El consumismo es parte integrante de una cultura que intenta parchear su propia insatisfacción. Así, pretendemos llenar nuestros vacíos (y hay enormes intereses en que así sea) comprando bienes de consumo, sean estos coches, ropas, juguetes o clases de yoga. Las personas adultas consumimos mucho, demasiado, en nuestro día a día. Y, con la mejor de las intenciones, pero sin hacer la mínima reflexión, abocamos a esta vorágine a la infancia. Me parece que no es necesario, ni bueno, querer comprarles «de todo» a nuestros hijos e hijas. Primero, porque les estamos dando una lección de capitalismo voraz y, segundo, porque, demasiado a menudo, estamos comprando humo.

En esta pantomima de necesidades creadas por el mercado, también muchas personas adultas sufrimos si no podemos costear aquello que, entendemos, hará más felices a nuestros niños y niñas. Quizás, deberíamos plantearnos que pagar constantemente por productos dirigidos a ellos y ellas no nos convierte en mejores madres, padres o educadores, sino más bien lo contrario. Este consumo desmedido refleja nuestra incapacidad de generar espacios de ocio educativo, más justos y sostenibles social y ambientalmente; otras formas de relacionarnos y de disfrutar en casa o en comunidad.
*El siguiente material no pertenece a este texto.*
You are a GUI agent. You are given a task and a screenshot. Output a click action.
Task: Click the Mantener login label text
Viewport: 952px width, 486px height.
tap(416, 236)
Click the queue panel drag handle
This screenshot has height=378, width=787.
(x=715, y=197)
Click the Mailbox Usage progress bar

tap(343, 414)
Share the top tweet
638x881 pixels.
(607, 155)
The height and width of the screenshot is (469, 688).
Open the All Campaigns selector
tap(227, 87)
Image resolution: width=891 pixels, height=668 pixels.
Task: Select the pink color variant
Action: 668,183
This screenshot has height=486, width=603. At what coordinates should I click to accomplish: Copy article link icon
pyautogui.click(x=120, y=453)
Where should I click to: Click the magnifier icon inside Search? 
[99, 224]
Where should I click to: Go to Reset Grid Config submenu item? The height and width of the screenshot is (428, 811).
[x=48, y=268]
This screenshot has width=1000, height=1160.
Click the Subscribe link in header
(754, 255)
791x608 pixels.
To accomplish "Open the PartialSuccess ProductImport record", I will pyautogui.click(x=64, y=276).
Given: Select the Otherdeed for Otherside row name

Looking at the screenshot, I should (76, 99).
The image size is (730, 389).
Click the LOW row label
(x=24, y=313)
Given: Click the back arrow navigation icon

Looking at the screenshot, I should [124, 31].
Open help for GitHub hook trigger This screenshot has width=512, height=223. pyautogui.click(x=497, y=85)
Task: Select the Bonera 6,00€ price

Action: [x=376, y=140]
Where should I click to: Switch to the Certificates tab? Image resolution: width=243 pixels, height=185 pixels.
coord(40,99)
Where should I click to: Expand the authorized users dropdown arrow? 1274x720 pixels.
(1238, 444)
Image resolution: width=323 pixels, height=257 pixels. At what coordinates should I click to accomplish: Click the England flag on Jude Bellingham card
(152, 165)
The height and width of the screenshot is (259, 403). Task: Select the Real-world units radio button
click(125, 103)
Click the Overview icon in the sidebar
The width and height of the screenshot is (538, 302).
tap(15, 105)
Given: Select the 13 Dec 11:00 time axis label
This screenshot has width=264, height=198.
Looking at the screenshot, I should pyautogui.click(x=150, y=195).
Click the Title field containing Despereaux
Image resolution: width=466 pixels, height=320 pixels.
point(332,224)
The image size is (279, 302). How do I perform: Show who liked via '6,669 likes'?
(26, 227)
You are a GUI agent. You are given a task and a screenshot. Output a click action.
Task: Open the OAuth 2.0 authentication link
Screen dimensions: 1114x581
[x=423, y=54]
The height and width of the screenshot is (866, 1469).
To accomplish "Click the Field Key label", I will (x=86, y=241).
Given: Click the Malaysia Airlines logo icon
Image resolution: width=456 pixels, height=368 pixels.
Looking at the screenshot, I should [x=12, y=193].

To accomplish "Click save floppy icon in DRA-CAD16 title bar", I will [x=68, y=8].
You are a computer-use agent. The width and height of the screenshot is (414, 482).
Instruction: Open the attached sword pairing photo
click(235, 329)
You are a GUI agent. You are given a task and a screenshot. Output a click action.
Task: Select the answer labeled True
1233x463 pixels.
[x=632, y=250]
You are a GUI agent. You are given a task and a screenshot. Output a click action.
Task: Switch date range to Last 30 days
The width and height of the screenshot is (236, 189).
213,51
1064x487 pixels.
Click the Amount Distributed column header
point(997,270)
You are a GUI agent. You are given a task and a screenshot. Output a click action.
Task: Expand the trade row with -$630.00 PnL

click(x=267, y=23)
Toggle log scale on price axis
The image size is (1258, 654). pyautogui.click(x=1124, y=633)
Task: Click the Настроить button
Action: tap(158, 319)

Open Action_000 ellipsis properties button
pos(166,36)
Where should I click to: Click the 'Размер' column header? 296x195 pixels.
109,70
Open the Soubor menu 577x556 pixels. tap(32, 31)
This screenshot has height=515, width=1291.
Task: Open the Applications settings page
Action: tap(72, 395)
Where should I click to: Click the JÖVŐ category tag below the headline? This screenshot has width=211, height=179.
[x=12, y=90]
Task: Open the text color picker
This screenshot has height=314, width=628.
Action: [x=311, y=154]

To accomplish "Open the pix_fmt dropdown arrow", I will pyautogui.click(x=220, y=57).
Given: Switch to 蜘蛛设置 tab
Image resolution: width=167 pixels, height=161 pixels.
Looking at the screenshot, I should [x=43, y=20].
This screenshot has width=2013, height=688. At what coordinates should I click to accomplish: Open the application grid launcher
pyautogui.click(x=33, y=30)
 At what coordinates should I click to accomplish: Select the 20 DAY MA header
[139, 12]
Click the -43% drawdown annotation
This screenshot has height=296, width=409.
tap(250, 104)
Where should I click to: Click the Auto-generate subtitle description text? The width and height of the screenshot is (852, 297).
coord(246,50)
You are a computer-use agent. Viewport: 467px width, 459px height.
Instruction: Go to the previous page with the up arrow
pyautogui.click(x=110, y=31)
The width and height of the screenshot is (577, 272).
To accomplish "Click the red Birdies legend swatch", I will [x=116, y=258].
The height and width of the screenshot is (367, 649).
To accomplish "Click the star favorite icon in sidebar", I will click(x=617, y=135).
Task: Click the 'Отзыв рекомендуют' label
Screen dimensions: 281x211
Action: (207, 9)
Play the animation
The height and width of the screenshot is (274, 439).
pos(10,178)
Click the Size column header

Nuestras hijas e hijos, especialmente a edades tempranas, necesitan un ocio sencillo, el de toda la vida: jugar sobre la alfombra del salón, montarse en los columpios, visitar a los patos del estanque, cantar, oxigenarse entre árboles o en la playa... Pero, sobre todo, necesitan pasar tiempo junto a sus personas queridas. Y eso sí que no se compra con dinero.